ONE HUNDRED AND TWELFTH CHAPTER
She arrived the following afternoon—my dear Reverend Mother with the pale spiritual face and saint-like eyes.
Except that her habit was now blue and white instead of black, she seemed hardly changed in any respect since our days at the Sacred Heart.
Finding that I was in bed, she put up at the "Plough" and came every day to nurse me.
I was naturally agitated at seeing her again after so many years and such various experiences, being uncertain how much she knew of them.
Remembering Martin's warning, I was also fairly certain that she had been sent for, but my uneasiness on both heads soon wore off.
Her noiseless step, her soft voice, and her sweet smile soothed and comforted me. I began to feel afresh the influence she had exercised over me when I was a child, and to wonder why, during my dark time in London, I had never thought of writing to her.
During the first days of her visit she said nothing about painful things—never mentioning my marriage, or what had happened since she saw me last.
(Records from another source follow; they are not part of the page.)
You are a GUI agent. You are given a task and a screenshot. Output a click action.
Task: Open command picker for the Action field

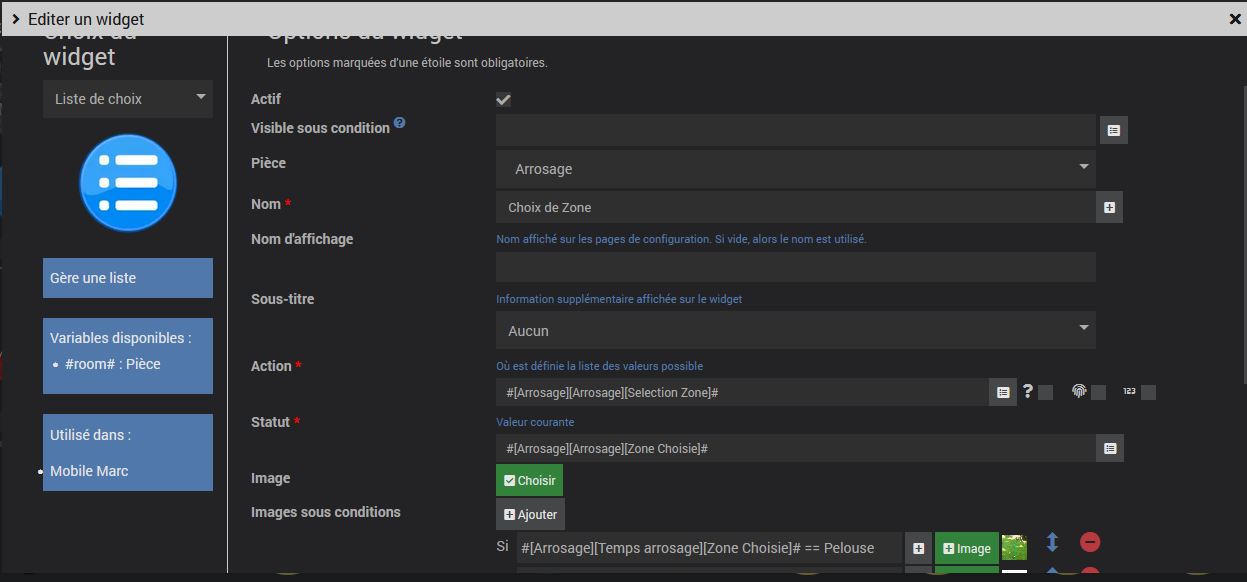pyautogui.click(x=1003, y=393)
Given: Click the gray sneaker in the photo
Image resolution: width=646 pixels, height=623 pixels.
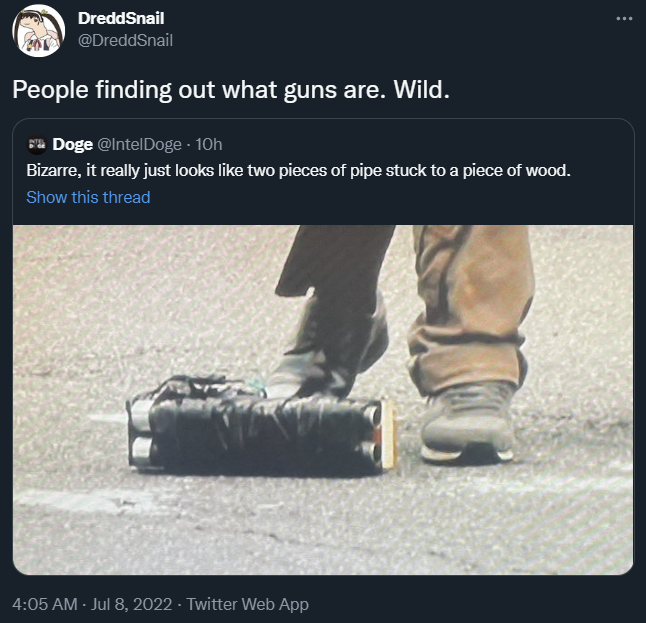Looking at the screenshot, I should click(x=468, y=423).
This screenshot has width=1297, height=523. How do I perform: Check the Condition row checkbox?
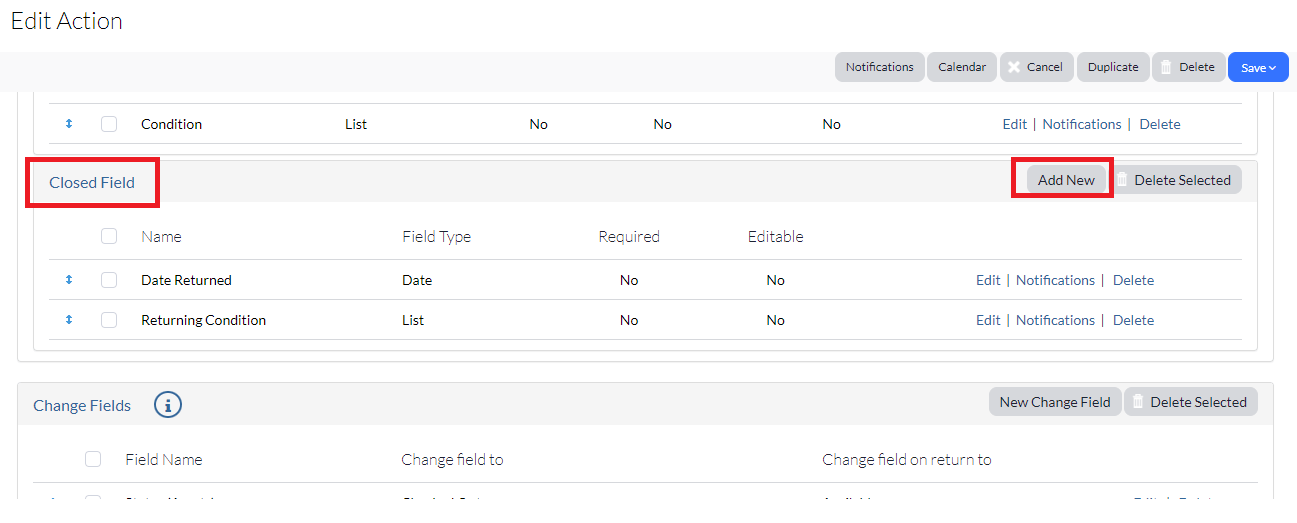click(x=109, y=124)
Her talk was generally about our old school and my old schoolfellows, many of whom came to the convent for her "retreats," which were under the spiritual direction of one of the Pope's domestic prelates.
Sometimes she would laugh about our Mother of the Novices who had "become old and naggledy"; sometimes about the little fat Maestro of the Pope's choir who had cried when I first sang the hymn to the Virgin, ("Go on, little angel,"); and sometimes about the two old lay sisters (now quite toothless) who still said I might have been a "wonderful washerwoman" if I had "put my mind to it."